Alumnus Zeming Chen Helps Develop Worldwide AI Machine Meditron

Wednesday, March 20, 2024
Alumnus Zeming (Eric) Chen

Alumnus Zeming Chen — a computer science & mathematics double major — helped develop Meditron, the world’s best performing open-source Large Language and Multimodal Model that is tailored to the medical field and designed to assist with clinical decision making and diagnosis.

Two years ago, Zeming (Eric) Chen graduated from Rose-Hulman ready to embark on a summer internship with the Institute of Artificial Intelligence and begin his doctoral program at the Swiss Federal Institute of Technology in Lausanne, Switzerland. In just that short time, Chen — a computer science and mathematics double major — has already made a significant impact in the world of AI. He helped develop Meditron, the world’s best performing open-source Large Language and Multimodal Model that is tailored to the medical field and designed to assist with clinical decision making and diagnosis. 

A Large Language Model (LLM) is a deep learning algorithm that takes massive amounts of text to learn billions of mathematical relationships between words (also known as parameters) to create reliable information and content. Most people are familiar with LLMs as the algorithmic basis for models like ChatGPT and Google’s Gemini (formerly Bard). The difference between the two is that ChatGPT is considered a generalist model because it can find and produce information about thousands of different subjects. Meditron is trained specifically on high-quality medical data sources, including peer-reviewed medical literature and a diverse set of internationally recognized clinical practice guidelines from multiple countries, regions, hospitals and organizations.

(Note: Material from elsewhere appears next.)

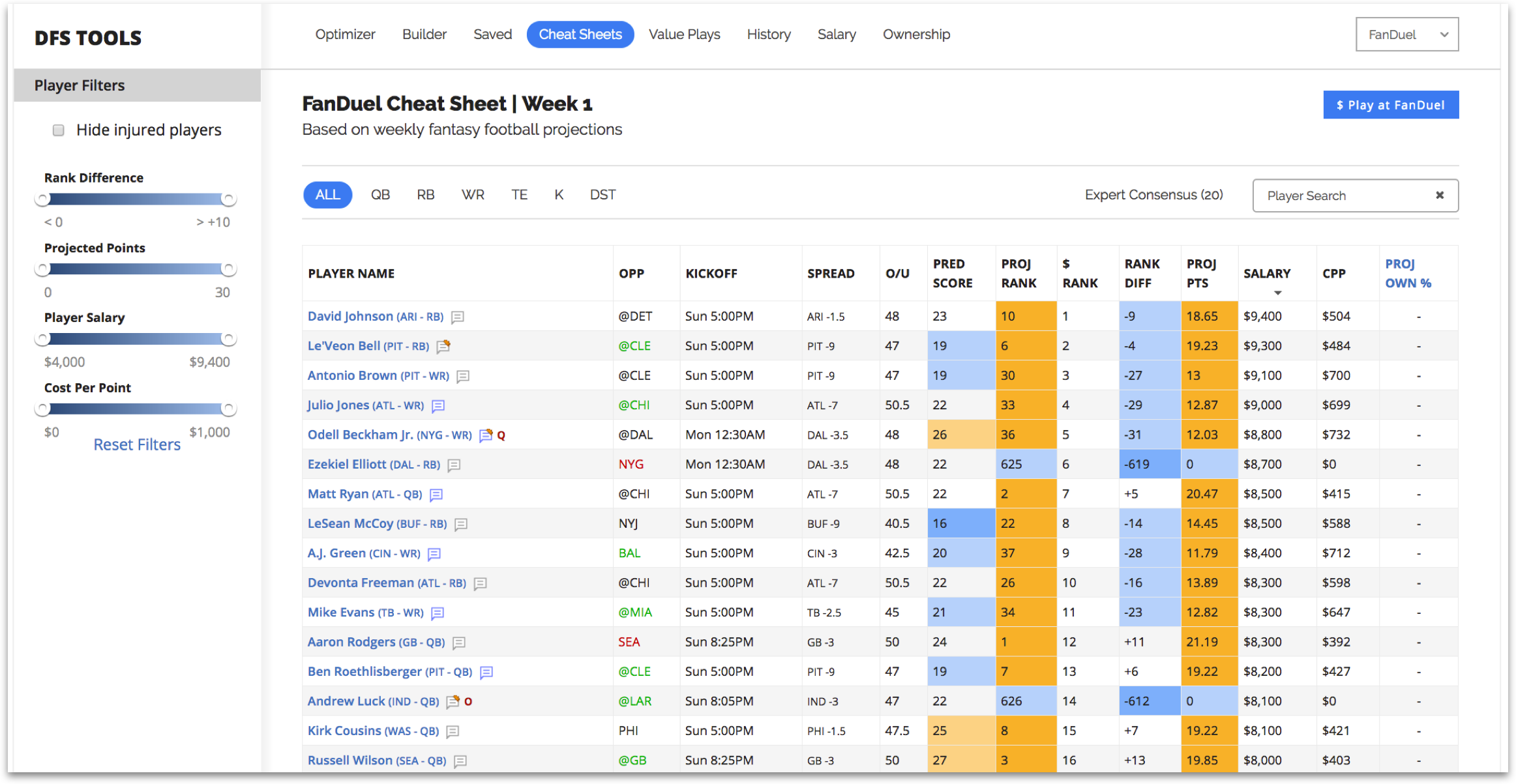Screen dimensions: 1516x784
Task: Click the player notes icon for Matt Ryan
Action: coord(440,494)
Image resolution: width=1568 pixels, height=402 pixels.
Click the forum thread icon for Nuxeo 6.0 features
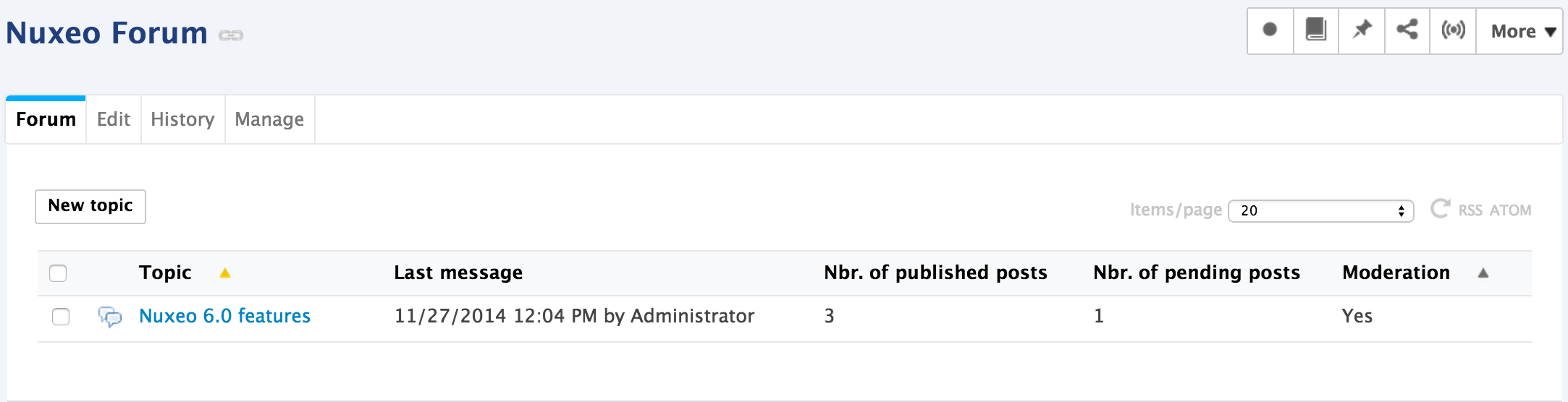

Meditron was born of an idea at the Natural Language Processing Laboratory in Lausanne where Chen is a doctoral assistant.

“Our school is building a new supercomputer for AI training,” said Chen. “We wanted to do a beta test to make sure the new supercomputer can support the large-scale workflow it’s designed to do. … I proposed training a medical language model that eventually became Meditron.”  

Chen was named project lead for Meditron, with several other labs around the world joining the effort. 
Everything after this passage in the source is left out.